4. The identity recognition method based on multi-modal information according to claim 1, wherein the feature extraction model of the human face in the third step is a neural network feature extraction model based on a VGG16 structure and an ArcFace loss function, and the model is trained by using a source dataset Megaface and an MS-Celeb-1M; wherein the ArcFace loss function is shown in the following formula (1):

angle, theta, representing true value_jRepresenting the included angle between the jth column weight and the ith sample characteristic;

5. The method of claim 1, wherein the character data set of the first step is extracted by using the feature extraction model of the face, head and voice of the fourth step, and the output of the last-but-one layer of the fully-connected layer is taken as the feature to be extracted, wherein the last-but-one layer comprises 512 nodes.

6. The identity recognition method based on multi-modal information according to claim 1, wherein the classification model in the fifth step is a multi-layered perceptron, and has three fully connected layers, the first and second layers are 1024 nodes, the third layer is a classification number, the classification model is trained by using only three types of modal information extracted from the training set and the verification set, and the three types of modal information are used for respectively training the three classification models.

7. The identity recognition method based on multi-modal information as claimed in claim 1, wherein in the sixth step, the classification model is used to perform result prediction on the test set of the human data set, and the prediction results are three types and are predicted by the face, head and sound classification models respectively.

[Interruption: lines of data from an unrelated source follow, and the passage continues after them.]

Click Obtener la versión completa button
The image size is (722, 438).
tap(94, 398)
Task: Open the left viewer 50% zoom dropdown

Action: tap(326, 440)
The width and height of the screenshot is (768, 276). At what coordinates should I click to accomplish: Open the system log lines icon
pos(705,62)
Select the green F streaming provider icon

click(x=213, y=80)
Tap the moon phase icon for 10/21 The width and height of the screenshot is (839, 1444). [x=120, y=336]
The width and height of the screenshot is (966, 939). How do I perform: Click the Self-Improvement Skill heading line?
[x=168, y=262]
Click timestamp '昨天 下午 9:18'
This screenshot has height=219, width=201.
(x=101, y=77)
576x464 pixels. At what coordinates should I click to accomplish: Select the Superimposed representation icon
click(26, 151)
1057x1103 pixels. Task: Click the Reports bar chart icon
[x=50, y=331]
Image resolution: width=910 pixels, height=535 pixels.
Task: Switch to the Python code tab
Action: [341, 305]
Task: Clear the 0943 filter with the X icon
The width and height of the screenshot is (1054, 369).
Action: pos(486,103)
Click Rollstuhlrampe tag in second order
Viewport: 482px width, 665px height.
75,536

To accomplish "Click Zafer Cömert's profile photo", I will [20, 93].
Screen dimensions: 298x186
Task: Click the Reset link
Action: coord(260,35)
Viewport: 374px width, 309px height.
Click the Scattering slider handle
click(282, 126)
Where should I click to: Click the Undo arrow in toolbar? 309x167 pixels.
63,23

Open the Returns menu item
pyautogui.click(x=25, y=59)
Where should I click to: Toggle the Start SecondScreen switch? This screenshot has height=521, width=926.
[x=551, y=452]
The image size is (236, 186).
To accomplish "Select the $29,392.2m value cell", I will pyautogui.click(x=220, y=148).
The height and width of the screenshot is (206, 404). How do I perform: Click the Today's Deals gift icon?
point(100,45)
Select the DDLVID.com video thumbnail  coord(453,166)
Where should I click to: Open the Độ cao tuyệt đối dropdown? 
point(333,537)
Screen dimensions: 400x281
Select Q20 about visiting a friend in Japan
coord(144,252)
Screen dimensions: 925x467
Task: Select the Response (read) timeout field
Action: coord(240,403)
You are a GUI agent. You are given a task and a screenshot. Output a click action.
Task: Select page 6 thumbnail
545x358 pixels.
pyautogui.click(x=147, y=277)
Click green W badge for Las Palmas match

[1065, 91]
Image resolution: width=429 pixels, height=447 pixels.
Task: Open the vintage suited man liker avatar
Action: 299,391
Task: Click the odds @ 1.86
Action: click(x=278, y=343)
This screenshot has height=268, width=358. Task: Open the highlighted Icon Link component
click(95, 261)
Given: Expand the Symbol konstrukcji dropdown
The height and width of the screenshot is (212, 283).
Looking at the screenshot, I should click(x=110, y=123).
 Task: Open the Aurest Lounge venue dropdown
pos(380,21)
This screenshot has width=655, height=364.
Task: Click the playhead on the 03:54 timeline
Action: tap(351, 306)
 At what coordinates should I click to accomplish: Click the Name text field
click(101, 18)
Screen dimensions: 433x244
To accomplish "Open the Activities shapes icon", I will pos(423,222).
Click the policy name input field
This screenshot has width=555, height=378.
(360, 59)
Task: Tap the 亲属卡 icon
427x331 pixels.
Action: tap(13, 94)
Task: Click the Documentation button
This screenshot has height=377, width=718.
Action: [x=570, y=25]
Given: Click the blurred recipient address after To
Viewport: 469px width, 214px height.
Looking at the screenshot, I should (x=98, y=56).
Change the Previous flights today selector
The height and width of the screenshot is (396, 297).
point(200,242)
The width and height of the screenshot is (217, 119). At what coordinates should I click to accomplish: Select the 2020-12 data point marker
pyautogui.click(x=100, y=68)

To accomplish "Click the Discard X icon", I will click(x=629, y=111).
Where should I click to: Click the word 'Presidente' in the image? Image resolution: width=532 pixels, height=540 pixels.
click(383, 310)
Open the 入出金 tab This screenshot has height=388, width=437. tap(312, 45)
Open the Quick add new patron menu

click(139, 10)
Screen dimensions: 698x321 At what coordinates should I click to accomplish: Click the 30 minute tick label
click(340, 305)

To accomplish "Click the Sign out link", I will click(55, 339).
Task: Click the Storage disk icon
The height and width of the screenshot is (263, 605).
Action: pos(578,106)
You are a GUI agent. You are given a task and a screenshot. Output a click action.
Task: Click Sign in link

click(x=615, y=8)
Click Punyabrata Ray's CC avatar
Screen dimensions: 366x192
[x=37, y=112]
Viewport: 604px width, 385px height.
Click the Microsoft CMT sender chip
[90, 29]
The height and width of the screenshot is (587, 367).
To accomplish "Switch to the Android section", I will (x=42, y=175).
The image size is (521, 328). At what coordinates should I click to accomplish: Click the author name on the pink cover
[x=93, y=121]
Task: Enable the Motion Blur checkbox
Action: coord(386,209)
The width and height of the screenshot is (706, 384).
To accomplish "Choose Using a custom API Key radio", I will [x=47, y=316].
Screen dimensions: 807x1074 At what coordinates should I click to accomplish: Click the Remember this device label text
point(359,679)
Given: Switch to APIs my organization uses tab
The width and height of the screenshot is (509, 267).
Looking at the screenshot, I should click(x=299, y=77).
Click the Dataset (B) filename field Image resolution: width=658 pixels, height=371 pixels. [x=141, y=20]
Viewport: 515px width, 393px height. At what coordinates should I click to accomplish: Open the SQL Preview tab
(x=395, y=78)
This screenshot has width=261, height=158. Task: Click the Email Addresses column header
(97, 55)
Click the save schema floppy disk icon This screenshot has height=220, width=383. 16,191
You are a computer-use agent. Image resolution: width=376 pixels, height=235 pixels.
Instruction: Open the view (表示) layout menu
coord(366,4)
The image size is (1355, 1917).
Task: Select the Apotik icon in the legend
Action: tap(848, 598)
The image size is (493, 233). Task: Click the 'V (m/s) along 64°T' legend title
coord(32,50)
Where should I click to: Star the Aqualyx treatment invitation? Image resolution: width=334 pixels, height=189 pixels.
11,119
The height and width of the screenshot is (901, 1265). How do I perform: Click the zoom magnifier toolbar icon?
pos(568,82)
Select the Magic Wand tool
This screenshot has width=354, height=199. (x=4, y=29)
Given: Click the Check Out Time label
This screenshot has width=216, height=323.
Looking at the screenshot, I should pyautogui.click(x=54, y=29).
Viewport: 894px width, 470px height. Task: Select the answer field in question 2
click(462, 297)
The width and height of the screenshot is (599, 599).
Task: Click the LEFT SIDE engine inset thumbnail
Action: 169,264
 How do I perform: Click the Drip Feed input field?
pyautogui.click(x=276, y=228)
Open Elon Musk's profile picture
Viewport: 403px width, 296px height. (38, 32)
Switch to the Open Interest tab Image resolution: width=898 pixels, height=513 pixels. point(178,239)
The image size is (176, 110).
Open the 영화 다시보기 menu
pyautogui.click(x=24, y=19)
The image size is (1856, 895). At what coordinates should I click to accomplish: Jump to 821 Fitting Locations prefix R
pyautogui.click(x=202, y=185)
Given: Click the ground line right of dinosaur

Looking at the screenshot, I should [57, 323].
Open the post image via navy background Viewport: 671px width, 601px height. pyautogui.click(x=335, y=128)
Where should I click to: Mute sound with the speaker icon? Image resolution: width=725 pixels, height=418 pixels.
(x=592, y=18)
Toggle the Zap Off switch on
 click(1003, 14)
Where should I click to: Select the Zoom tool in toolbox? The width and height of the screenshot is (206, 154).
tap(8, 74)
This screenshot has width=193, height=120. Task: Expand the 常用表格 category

8. The identity recognition method based on multi-modal information according to claim 1, wherein the fusion strategy in the seventh step is a method of information fusion on a decision layer, a weighted average method is used to obtain a fusion result, wherein the selection of the weight is divided into two parts, the detection score and the quality score of the face are selected as the weight under the condition that the face detection score and the quality score are high, and the ranking score of the prediction result is adopted as the weight under other conditions;

Labeli∶

in the above formula, labeli represents the ith label, result score_jRepresents the jth prediction, rank score_jThe number of the j-th predicted results is represented by m, the number of the predicted results under the same label and the same video ID in all the predicted results is represented by W, the weight score of the same label and the same video ID is represented by N, the number of classification categories in the data set is represented by k, and the number of the video IDs contained under the same label is represented by k.

9. The multi-modal information based identity recognition method according to claim 1, wherein the fusion result of the step seven is used in the step eight, the fusion results are respectively sorted according to the label categories in the data set, the top K method is used for sorting and selecting, and the identity recognition result is output according to the sorting result.